En ce qui concerne l’avantage fiscal dont bénéficient les îles (la réduction de 30% appliquée aux taux en vigueur sur le continent), le gouvernement propose de le supprimer d’abord pour les îles les plus touristiques et ensuite pour les autres. Ces positions sont très proches de celles avancées par les institutions le 26 juin.

En matière de fiscalité toujours, le gouvernement dirigé par Syriza propose une hausse de deux points de la taxe sur les sociétés (de 26% à 28%).
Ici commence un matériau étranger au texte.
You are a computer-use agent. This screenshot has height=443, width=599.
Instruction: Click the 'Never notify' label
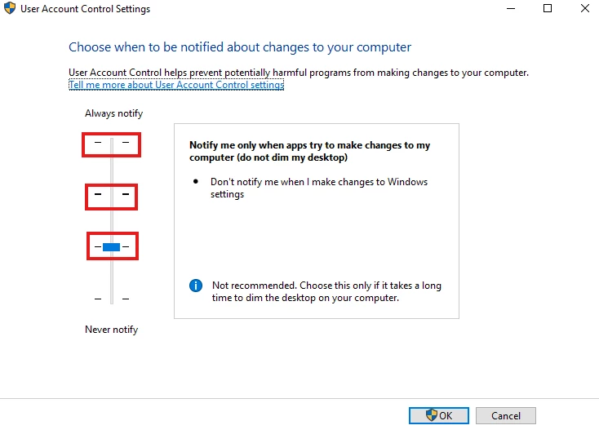tap(112, 330)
Pour rappel, c’était exactement ce que proposait la troïka, alors que le gouvernement grec souhaitait fixer ce taux à 29%. A l’origine des différends sur ce point : la position du FMI, qui juge risqué de fragiliser les trésoreries des entreprises grecques, surtout les TPE et PME, quand la logique même du plan de redressement économique repose sur leur capacité à redémarrer rapidement, pour pouvoir exporter et surtout embaucher.
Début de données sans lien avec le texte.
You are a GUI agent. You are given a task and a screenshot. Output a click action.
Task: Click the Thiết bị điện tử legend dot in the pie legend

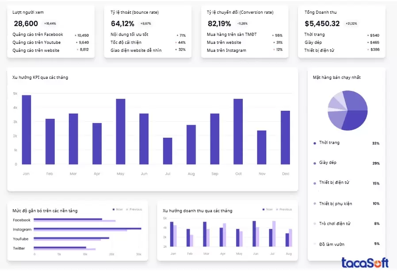pos(314,183)
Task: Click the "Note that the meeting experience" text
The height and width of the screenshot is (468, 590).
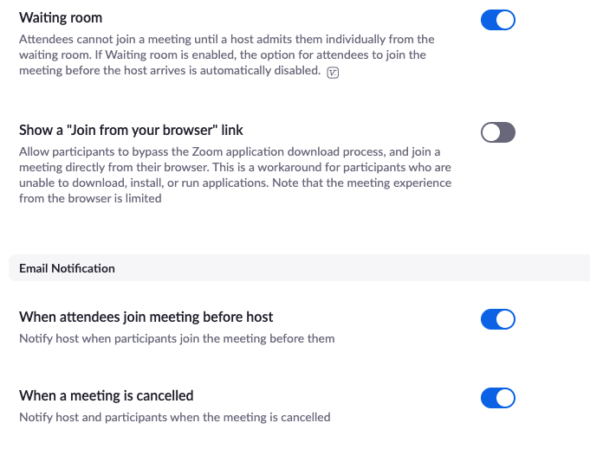Action: [361, 183]
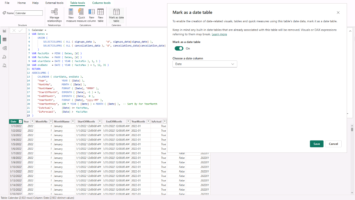Image resolution: width=355 pixels, height=200 pixels.
Task: Commit the formula with the checkmark icon
Action: pyautogui.click(x=20, y=31)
A Athènes, cette logique a probablement été validée car les nouvelles propositions concernant les dépenses publiques suivent le même principe : épargner le secteur privé, rationaliser et assainir le public. Ainsi, sur le dossier épineux des retraites, le gouvernement grec propose de fixer l’âge du départ à la retraite à 67 ans (où 62 ans avec 40 annuités). Le nouvel âge du départ à la retraite sera relevé progressivement sur sept ans.

Le budget militaire, quant à lui, sera réduit de 100 millions d’euros en 2015 cette année et de 200 millions en 2016. Au total, 300 millions d’euros d’économies sur la période, soit 100 millions de moins que la proposition faite par la troïka le 26 juin. Plus généralement, un vaste programme d’évaluation et une réorganisation des services publics sera lancée, avec pour objectifs une rationalisation et bien évidement des économies.

Sur le dossier des privatisations, le gouvernement grec s’engage à vendre ses parts dans le groupe de télécommunications grecques OTE, dont le principal actionnaire est… Deutsche Telekom ! Quant à la privatisation des deux grands ports (Pirée et Thessalonique), le processus, gelé par Syriza, sera relancé avant la fin de l’année.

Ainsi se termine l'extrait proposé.